◆ **PROVIDED MATERIAL**:
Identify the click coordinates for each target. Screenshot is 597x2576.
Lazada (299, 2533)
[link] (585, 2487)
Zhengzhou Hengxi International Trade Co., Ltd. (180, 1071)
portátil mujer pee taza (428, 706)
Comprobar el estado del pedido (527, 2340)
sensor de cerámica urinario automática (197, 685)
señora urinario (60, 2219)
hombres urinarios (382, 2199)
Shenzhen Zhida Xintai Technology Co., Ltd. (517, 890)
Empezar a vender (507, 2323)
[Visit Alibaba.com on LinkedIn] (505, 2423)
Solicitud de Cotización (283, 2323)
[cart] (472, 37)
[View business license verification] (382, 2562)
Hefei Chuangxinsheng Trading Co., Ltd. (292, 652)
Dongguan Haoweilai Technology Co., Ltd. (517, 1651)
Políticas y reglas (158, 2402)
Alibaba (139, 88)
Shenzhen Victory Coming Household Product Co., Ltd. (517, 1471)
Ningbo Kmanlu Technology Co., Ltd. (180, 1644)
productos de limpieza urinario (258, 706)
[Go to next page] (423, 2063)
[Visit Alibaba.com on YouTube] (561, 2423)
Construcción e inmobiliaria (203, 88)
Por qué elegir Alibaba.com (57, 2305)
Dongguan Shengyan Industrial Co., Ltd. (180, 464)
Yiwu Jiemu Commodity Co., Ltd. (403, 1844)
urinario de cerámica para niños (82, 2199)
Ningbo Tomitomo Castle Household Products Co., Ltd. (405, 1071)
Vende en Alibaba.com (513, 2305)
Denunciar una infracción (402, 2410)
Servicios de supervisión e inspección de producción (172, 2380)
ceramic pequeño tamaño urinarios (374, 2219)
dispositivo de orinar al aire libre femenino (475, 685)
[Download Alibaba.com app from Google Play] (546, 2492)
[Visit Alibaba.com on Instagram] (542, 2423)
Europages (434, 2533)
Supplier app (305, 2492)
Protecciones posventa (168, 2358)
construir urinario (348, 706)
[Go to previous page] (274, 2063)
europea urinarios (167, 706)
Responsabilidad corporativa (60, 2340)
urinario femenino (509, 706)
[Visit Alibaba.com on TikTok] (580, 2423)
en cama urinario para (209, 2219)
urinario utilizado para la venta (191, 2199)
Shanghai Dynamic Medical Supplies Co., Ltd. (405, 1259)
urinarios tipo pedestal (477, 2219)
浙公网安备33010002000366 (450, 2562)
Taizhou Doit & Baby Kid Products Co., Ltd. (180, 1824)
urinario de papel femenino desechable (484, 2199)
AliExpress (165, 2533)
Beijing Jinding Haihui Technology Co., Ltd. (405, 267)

---

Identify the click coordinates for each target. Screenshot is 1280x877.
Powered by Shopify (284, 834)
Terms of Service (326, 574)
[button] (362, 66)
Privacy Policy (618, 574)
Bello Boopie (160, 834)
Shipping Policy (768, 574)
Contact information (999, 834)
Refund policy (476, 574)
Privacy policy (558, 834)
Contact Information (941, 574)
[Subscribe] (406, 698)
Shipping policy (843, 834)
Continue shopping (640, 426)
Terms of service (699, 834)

◆ **WHAT NEEDS TO BE DONE**: Wherever the string "Household" appears in a line of the records, copy that line.

◆ **EXERCISE OUTPUT**:
Shenzhen Victory Coming Household Product Co., Ltd. (517, 1471)
Ningbo Tomitomo Castle Household Products Co., Ltd. (405, 1071)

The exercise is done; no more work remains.